Burning at HOME
Tom Grieve, Cinema EditorLoosely based upon a Haruki Murakami short story, South Korean director Lee Chang-dong’s slippery new film starts almost as a strange comedy of lovers. We open in the city of Paju, where socially-awkward, aspiring novellist Jong-su (Yoo Ah-in) who runs into Hae-mi (Jeon Jong-seo), an old schoolmate from home. He doesn’t remember her at first, but Hae-mi is charming and she talks to him about pantomime over dinner. She invites him to her apartment and they have sex once before she embarks on a solo trip to Africa. Jong-su is enlisted in the task of feeding her cat while she’s away. He does so, but he never sees it despite multiple visits to her tiny apartment, where he takes to masturbating over her photos.
Hae-mi returns from her trip and calls Jong-su for a lift home from the airport. He’s surprised to find that she has a new lover in toe. Ben (played by Korean-American actor Steven Yuen) is confident, rich and handsome. He drives a Porsche and says things like, “Nowadays there is no distinction between work and play.” Jong-su, meanwhile, has had to move back to the run-down family farm because his father has been sent to prison for assaulting a government inspector. The farm is so close to the North Korean border that you can hear the propaganda broadcast from the front porch.
An unlikely group, held together by Hae-mi, the threesome spend time in Ben’s luxury high-rise apartment and smoke weed outside of Jong-su’s farmhouse. Prone to falling asleep at the drop of the hat, Hae-mi leaves time for the two men form an uneasy bond. Lee’s widescreen compositions are airy, allowing plenty of space for mystery to creep in at the edges. He films Hae-mi dancing at sunset, she’s high and topless and she achieves something like rapture before falling asleep. Ben tells Jong-su how he likes to burn down rural greenhouses. He plots a burning every two months, and he’s scouting right now.

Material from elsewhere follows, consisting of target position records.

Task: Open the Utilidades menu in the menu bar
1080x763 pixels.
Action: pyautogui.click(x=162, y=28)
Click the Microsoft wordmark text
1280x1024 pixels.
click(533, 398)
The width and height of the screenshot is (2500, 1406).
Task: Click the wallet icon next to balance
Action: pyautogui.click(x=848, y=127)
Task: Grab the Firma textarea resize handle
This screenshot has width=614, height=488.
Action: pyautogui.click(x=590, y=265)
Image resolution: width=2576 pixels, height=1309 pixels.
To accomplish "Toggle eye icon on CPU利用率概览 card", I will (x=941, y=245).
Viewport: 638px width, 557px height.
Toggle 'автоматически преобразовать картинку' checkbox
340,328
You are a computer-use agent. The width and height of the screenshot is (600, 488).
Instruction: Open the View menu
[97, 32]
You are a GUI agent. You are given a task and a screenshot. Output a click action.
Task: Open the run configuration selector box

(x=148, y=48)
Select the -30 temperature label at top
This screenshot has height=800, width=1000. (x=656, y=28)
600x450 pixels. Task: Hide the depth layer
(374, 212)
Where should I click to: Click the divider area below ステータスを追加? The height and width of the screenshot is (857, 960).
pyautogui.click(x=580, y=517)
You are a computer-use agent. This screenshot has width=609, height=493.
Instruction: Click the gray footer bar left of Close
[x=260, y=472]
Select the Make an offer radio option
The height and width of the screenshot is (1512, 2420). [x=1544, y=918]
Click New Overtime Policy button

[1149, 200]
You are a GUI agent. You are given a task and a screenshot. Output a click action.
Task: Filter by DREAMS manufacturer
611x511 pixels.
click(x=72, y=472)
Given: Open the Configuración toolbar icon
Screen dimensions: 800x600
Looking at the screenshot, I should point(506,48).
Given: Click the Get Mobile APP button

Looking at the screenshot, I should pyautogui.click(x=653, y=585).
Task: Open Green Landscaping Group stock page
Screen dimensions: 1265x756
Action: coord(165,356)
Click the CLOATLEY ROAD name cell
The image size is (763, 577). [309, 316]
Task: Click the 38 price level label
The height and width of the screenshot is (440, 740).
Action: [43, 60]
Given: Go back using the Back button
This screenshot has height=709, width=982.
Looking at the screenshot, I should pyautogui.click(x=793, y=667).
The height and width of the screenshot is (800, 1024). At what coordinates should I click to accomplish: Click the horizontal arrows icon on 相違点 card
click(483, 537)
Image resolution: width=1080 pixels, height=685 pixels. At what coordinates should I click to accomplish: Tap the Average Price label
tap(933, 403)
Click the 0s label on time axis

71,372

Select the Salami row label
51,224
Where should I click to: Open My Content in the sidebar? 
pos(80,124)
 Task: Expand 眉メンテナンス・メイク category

As things are settling into an uneasy rhythm of farce and desire, an unexpected happening blows a hole out of the side of the love triangle. Off-balance and off-kilter, Lee plunges us into an elegant, sparse thriller. Ben becomes a villain who would slide comfortably into a Patricia Highsmith novel or an Alfred Hitchcock film, or does he? Jong-su has suspicions and we are left adrift with him, condemned to reconsider every stray comment, half smirk and character detail that has come before. Does Heu-mi actually have a cat? If she does, does it know its name? Why does Ben have so much makeup and women’s jewelry in his bathroom cabinet? Is she even who she claims to be?
Burning is the kind of film likely to become an obsession for those receptive to its particular brand of slow burn, elliptical puzzle. Lee charts a path through Korean society, keenly delving into class concerns as two men battle for the affections of an enigmatic woman and in doing so, also leading us to questions of masculinity and misogyny. There’s a denouement which may seem too leaden with literary symbolism for some, but there’s meat to the mystery — even if there’s nothing to solve, ultimately.